Divorce and Maintenance Myths

Myth

“My child lives with his mother, my ex-partner. I have to pay financial support via the Child Maintenance and Enforcement Commission.”

Fact: Click to view

It is advisable to only use the Child Maintenance and Enforcement Commission if you and your ex-partner cannot agree the level of financial support you should be paying. If you and your ex-partner do agree, there is no requirement, legal or otherwise, for the Child Maintenance and Enforcement Commission to become involved and assess you. However, if your ex-partner is in receipt of state benefits, such as Job Seekers Allowance or Income Support, this will trigger an automatic application so that her benefits can be adjusted accordingly.

Myth

“What you pay in maintenance for a child is linked to how often you may see them. That means when no child support paid there is no contact.”

Fact: Click to view

There is no relationship between maintenance and contact.
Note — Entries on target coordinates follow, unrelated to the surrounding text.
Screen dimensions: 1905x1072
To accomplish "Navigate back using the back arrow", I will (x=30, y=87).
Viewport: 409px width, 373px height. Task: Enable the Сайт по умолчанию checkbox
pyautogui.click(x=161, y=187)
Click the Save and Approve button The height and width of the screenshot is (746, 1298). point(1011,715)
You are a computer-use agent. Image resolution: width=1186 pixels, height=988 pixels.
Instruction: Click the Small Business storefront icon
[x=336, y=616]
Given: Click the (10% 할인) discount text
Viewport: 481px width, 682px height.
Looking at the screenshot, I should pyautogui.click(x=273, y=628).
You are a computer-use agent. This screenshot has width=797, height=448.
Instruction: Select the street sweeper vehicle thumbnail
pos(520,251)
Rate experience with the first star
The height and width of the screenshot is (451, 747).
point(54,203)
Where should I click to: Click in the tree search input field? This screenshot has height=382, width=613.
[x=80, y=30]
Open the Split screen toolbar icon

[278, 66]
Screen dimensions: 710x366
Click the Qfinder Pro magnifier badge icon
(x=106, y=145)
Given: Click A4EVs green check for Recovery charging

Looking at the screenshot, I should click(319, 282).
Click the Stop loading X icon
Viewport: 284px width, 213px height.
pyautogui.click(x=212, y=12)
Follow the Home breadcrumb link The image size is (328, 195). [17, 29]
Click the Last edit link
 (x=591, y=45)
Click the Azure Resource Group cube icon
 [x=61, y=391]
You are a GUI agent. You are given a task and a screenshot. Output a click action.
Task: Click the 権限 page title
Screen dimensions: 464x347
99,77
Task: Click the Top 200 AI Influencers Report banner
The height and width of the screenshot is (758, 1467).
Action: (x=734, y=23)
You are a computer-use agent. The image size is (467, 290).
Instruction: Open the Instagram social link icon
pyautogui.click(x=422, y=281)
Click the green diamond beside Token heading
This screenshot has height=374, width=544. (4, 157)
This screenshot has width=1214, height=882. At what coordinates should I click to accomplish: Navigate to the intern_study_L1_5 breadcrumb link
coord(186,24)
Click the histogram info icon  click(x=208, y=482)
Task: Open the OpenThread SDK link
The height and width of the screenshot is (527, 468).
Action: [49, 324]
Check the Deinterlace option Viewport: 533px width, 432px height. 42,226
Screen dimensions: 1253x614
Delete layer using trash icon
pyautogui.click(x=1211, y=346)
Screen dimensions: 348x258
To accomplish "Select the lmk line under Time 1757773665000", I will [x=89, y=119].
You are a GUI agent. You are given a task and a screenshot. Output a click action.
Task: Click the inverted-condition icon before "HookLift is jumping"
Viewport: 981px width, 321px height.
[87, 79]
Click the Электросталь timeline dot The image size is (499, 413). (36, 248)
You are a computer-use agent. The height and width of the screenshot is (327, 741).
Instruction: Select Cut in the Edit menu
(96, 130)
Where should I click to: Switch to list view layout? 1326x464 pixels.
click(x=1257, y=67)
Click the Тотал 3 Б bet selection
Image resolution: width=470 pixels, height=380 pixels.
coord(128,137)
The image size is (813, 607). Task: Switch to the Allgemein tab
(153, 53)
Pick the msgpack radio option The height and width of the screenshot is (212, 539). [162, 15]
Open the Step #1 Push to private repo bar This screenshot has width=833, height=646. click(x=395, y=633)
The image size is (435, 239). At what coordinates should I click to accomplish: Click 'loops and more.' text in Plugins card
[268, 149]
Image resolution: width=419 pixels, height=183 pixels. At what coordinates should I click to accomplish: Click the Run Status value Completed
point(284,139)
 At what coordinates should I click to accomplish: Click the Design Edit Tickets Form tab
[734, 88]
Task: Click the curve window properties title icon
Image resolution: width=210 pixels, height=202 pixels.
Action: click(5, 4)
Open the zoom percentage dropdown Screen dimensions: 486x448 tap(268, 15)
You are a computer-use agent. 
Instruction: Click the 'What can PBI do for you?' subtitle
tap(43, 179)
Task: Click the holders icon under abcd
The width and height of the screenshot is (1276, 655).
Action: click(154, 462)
The two issues are not linked in law. That said, if you can afford child support and do not pay it, the court may regard that as evidence of a lack of commitment and take this into consideration if called on to make a Contact Order.

Myth

“Once a child leaves school, a father no longer has to pay child support. ”

Fact: Click to view

An absent father can be required to pay child support during a child’s attendance at university and the gap year they often take before university but each case is looked at separately as there is no automatic right for maintenance to continue once a child leaves school. The court would normally expect an explanation as to why you and your child feel that provision should continue.

Myth

“The court has no involvement in deciding issues to do with child maintenance.”

Fact: Click to view

Whilst this is true in the majority of cases as the Child Maintenance and Enforcement Commission (formerly the CSA) deals with it, the courts do retain jurisdiction to deal with child maintenance. This includes where the child is a step child, where the absent parent lives abroad, where a top-up provision is needed, where school fees are payable, where the child remains in full time education after school, or where the child is undertaking vocational training/apprenticeship and there are expenses to meet.